Output at build/diagnostics/{task}/{run_id}/ includes report.md (human-readable), summary.json (machine-readable), and raw arrays (embeddings, predictions, confusion, MCL clusters).

When to run it:

  • After any “plateau” that doesn’t look like it’s converging.
  • Before concluding that a training recipe “works.”
  • Before publishing any F1 number — the diagnostic confirms the number reflects actual learning rather than a collapsed mode prediction that happens to hit the base rate.

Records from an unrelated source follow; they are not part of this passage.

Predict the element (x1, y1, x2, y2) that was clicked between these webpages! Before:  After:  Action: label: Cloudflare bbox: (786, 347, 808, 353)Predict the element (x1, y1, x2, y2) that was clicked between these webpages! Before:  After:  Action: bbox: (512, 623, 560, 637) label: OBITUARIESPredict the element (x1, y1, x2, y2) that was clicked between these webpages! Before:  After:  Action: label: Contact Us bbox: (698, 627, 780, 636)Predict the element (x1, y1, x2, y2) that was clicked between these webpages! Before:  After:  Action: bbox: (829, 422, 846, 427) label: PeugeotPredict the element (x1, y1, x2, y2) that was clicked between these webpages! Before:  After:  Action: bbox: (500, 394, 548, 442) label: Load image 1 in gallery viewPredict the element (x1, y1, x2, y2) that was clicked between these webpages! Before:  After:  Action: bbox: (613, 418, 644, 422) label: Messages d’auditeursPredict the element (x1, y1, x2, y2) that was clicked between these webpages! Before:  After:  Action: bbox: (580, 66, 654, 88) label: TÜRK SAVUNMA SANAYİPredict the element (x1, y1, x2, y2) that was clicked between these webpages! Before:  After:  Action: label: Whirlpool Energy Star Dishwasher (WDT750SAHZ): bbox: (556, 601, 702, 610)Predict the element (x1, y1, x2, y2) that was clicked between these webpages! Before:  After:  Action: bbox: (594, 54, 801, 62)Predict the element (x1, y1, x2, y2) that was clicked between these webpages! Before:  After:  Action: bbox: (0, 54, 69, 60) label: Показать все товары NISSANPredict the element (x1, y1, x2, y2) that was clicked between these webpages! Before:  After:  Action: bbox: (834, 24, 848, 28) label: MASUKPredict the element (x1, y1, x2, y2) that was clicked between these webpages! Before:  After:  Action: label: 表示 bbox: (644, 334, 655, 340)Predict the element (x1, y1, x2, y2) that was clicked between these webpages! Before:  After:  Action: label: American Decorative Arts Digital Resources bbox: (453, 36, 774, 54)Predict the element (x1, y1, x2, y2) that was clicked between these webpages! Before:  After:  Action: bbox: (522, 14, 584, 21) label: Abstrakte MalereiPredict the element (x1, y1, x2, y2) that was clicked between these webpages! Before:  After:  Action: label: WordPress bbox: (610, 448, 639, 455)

6. What the audit is for once we have a real representation

The MCL-inflation-sweep approach is van Dongen’s core contribution: clusters emerge as attractor basins of stochastic flow at different granularities, controlled by one knob (inflation). Our use of it goes beyond post-hoc evaluation:

  • Geometry audit — does the learned embedding space admit recoverable hierarchical structure? If so, the classifier is a readout layer; if not, the representation needs more work.
  • DED-inference alternative to k-means — for cross-table Data Element Discovery, MCL replaces k-means because we don’t know the true number of data elements a priori. MCL finds them without being told.
  • Ontology-level evaluation — multi-granularity purity reporting (leaf vs parent vs grandparent) is a more honest evaluator than flat leaf-level F1, matching the structure of the label space.

None of this is possible on a collapsed checkpoint. The audit is postponed to after Stage B (pretraining) confirms we have a live representation.